When the body sags and the honesty lags
Mid-Life is the story of John, who at forty becomes a father again with his much younger second wife, which results in a slow, painful attack by flowered baby bags and front-facing baby carriers on his former virility and self-identity. John always believed that age is a state of mind; however, his adult daughters, baby son, energetic wife, stressful job, house full of cats, and flabby body—complete with bloated stomach and sagging bosom—all lead John reluctantly to admit that he is having a midlife crisis. The crisis drives John to yell at his wife, pick fights with his daughters, and miss deadlines at work that put his job on the line. He takes solace from the stress of everyday life with a seemingly harmless infatuation with the pretty children's performer Sherry Smalls, who sings adoringly to him directly from his son's DVD.

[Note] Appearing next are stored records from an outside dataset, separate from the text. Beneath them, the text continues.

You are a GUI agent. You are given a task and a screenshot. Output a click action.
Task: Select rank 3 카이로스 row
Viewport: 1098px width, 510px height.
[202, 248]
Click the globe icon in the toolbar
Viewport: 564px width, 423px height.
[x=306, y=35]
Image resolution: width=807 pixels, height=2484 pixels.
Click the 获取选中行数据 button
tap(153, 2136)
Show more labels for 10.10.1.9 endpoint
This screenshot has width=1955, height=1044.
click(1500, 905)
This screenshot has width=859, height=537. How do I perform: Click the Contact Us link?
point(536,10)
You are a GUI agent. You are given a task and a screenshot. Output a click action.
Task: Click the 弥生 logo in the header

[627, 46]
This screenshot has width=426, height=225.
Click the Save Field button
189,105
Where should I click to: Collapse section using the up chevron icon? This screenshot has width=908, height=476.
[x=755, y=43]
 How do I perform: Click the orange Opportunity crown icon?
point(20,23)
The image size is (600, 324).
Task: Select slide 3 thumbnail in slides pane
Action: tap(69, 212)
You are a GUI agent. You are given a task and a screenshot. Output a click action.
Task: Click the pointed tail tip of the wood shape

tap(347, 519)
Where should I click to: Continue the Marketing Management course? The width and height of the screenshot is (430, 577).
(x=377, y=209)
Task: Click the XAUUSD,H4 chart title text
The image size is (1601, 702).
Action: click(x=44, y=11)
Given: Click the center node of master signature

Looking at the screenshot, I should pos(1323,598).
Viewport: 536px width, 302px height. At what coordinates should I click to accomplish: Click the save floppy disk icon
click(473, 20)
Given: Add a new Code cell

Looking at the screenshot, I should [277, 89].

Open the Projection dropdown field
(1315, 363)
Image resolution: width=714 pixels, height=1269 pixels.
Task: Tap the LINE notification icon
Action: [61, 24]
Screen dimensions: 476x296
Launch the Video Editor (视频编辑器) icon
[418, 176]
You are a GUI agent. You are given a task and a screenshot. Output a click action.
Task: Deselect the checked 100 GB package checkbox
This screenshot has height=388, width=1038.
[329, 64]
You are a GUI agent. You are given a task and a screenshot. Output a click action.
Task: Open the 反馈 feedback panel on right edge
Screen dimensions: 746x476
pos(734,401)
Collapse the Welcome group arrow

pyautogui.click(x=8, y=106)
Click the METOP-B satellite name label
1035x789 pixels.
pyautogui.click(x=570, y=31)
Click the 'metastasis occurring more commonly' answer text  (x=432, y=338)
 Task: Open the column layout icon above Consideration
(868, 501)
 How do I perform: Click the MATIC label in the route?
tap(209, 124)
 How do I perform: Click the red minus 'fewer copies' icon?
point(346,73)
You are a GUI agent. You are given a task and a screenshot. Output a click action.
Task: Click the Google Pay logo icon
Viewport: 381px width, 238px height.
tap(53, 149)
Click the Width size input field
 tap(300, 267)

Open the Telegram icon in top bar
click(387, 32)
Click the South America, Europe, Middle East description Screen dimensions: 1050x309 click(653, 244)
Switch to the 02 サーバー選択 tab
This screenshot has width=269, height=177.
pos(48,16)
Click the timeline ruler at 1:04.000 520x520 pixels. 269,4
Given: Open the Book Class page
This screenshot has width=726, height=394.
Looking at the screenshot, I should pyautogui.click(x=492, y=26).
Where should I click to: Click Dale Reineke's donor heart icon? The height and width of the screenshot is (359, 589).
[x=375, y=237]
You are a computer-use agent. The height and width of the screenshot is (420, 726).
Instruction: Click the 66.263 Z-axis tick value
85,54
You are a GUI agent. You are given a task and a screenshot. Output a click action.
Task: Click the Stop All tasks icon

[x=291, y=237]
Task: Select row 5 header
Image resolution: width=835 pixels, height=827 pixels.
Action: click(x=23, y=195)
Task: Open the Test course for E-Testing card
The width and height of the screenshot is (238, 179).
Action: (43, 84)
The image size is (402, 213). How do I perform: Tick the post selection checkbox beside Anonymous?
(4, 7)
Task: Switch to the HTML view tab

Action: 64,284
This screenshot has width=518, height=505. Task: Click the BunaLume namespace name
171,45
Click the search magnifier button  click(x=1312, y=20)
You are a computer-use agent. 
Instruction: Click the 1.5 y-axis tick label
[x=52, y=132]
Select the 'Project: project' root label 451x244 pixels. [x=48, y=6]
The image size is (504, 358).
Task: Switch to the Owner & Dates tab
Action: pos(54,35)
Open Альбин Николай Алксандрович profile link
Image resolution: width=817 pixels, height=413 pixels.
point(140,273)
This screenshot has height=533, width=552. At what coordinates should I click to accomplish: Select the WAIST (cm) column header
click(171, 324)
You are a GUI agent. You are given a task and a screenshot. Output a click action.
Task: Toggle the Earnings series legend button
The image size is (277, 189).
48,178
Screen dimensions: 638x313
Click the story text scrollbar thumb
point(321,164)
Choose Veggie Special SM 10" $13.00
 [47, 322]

Sherry, meanwhile, is equally desperate to find a distraction in life. Her path to rock stardom has been rudely overtaken by a semi-successful but completely loathsome gig as a children's performer. It pays the bills, and a Saturday-morning television show is on the horizon—that is, if she is able to fire her alcoholic on-again, off-again boyfriend/bandmate.
As their lives snowball, John's infatuation turns into obsession and a haphazard, fateful e-mail leads to a necessary reality check that neither John nor Sherry may have wanted, but that both will surprisingly welcome.